* What you need to do *
Look below and pull out each line with the word "screenshot".
*** Records supplied ***
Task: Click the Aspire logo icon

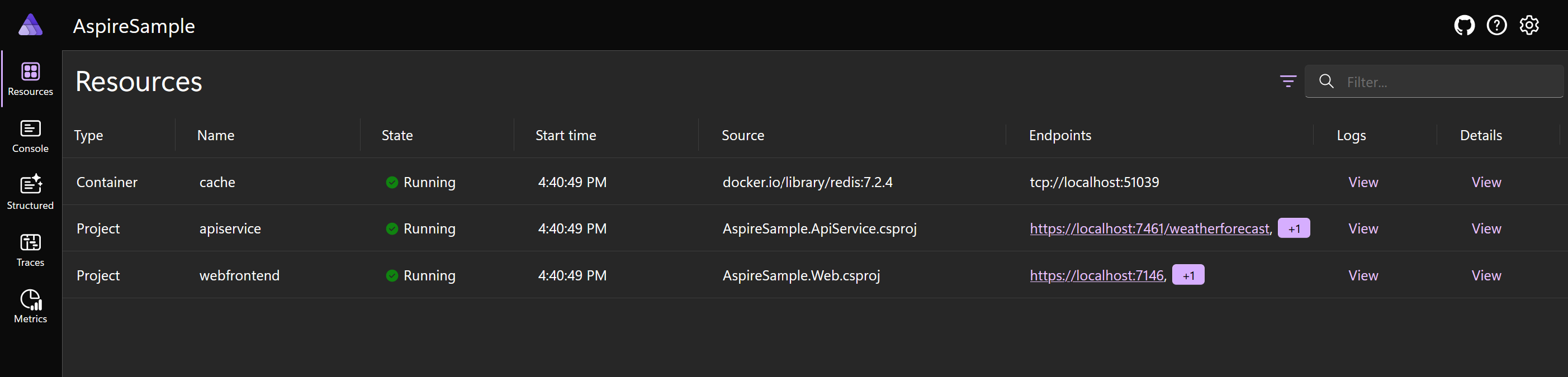Action: tap(30, 26)
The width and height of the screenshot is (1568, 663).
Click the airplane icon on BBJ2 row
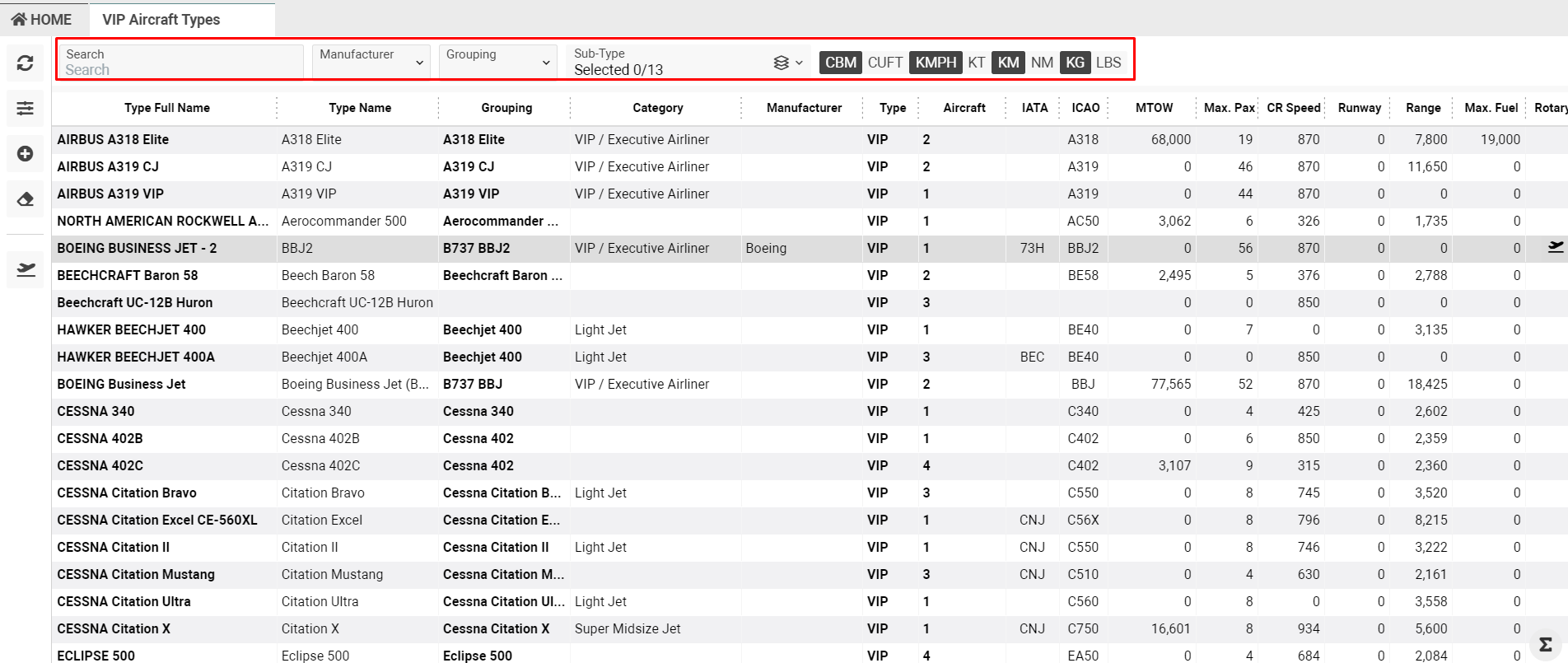(1555, 247)
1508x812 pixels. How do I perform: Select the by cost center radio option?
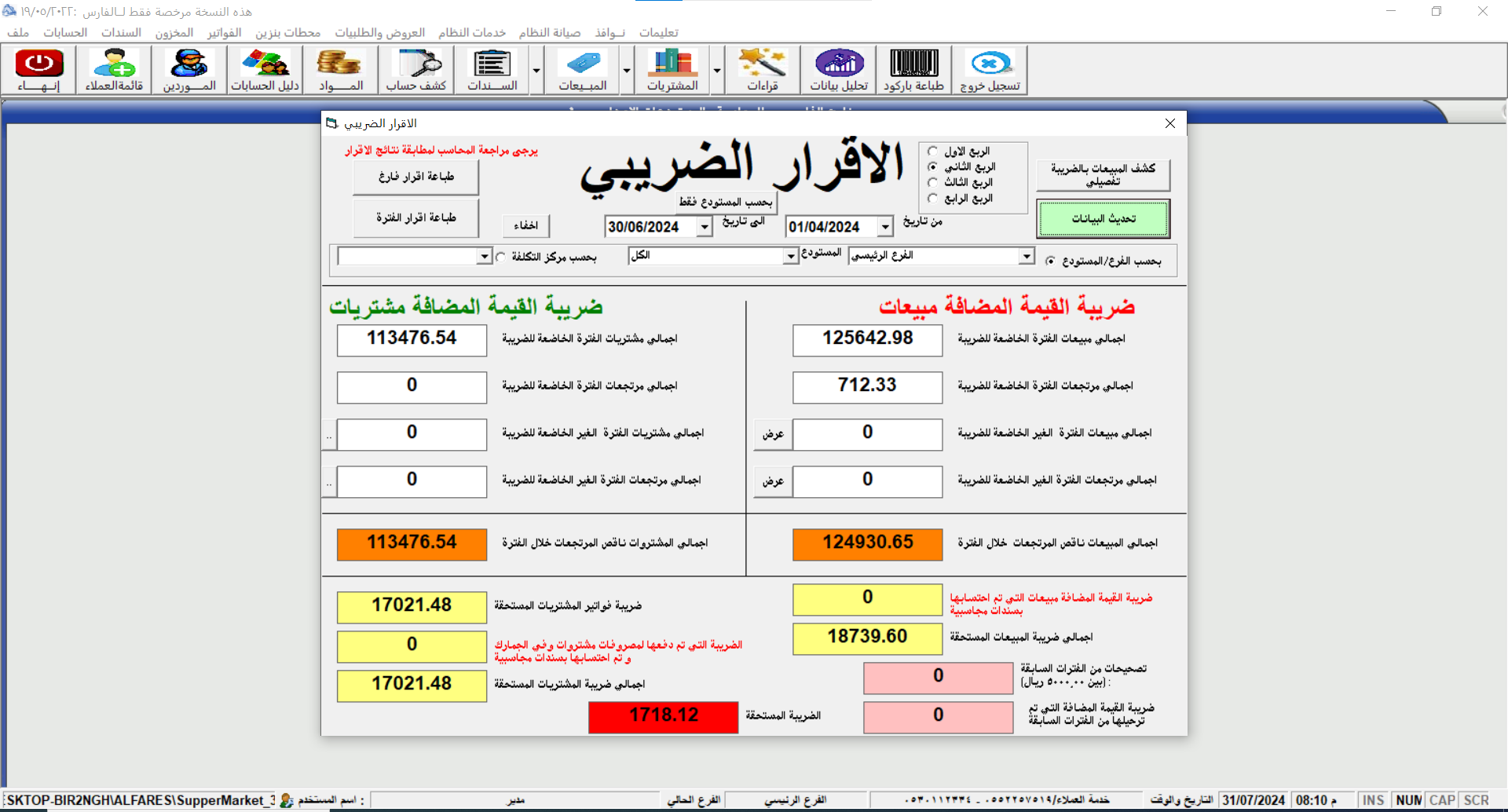click(501, 258)
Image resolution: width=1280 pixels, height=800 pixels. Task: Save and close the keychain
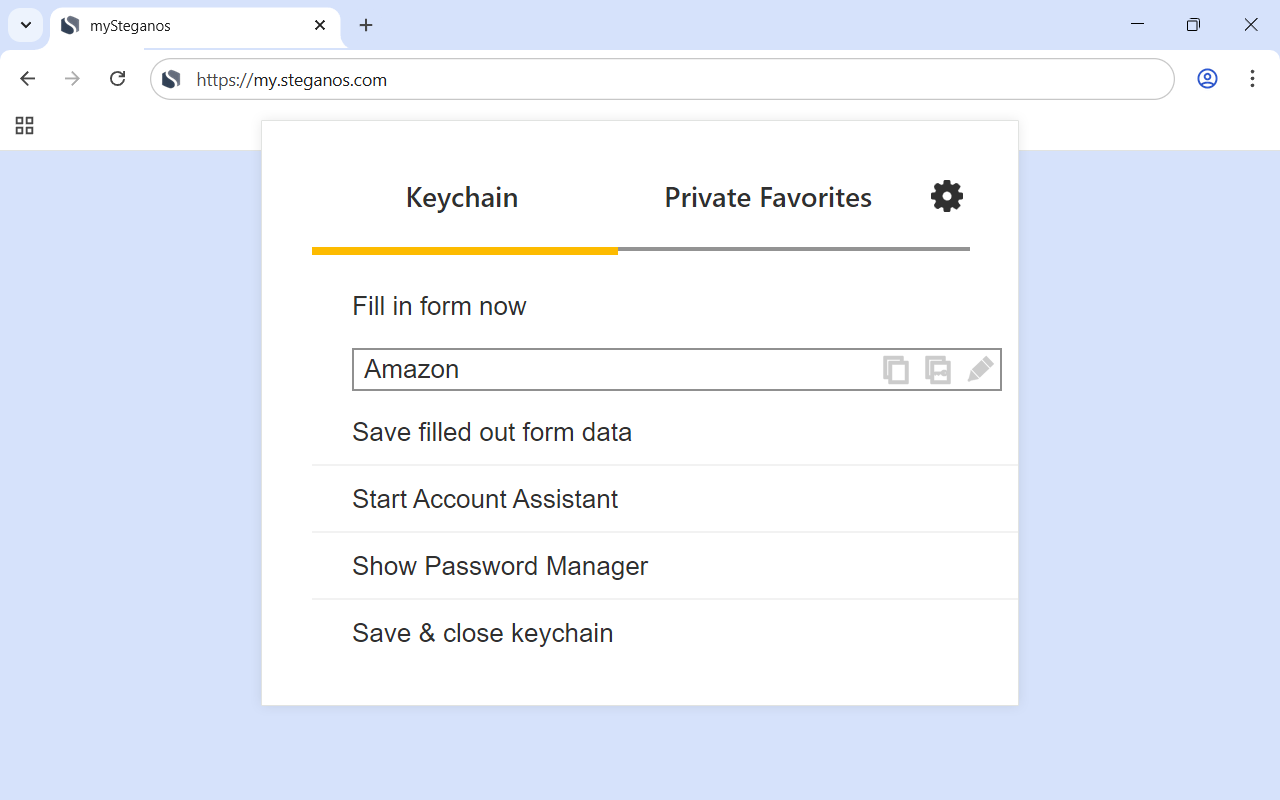(x=483, y=633)
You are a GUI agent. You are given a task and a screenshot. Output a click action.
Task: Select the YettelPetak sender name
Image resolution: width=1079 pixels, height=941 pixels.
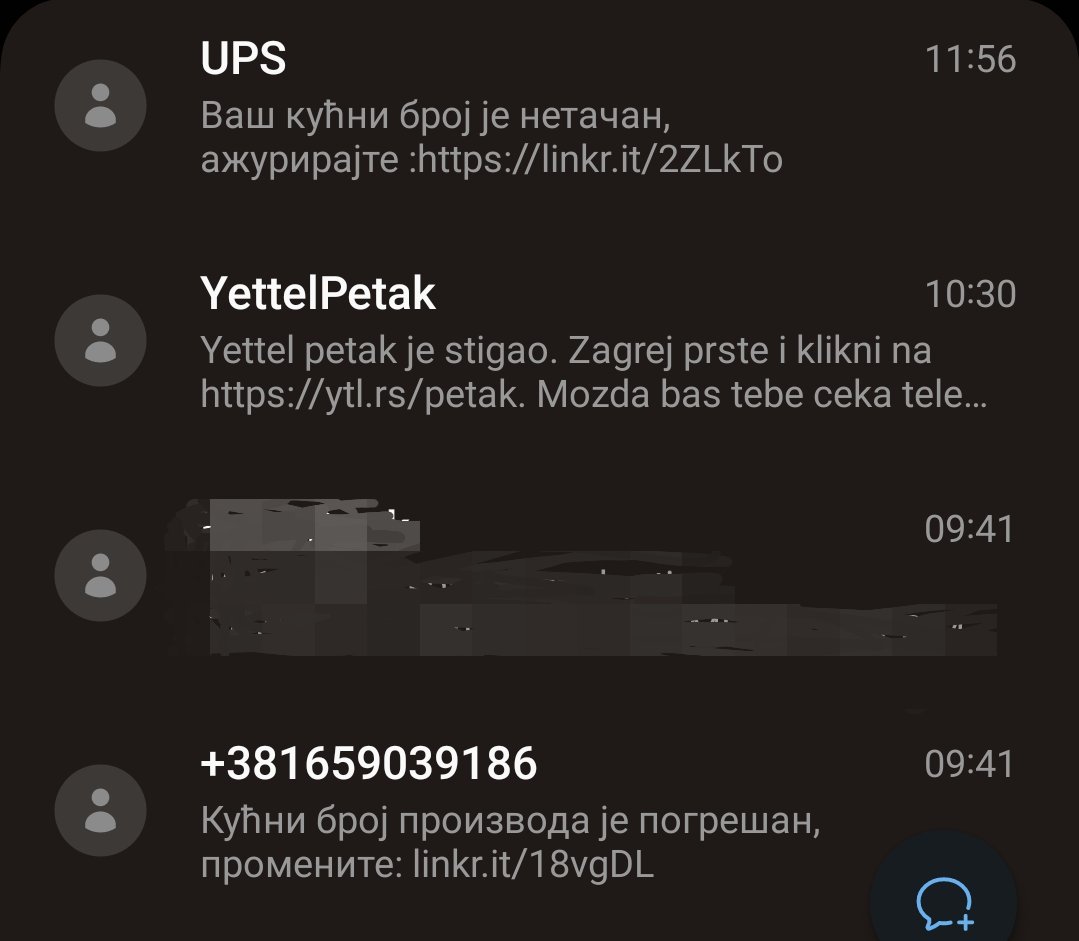point(318,293)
*** End of Records supplied ***
* Task response *
The width and height of the screenshot is (1568, 663).
You are a GUI agent. You are given a task and a screenshot. Output a click action.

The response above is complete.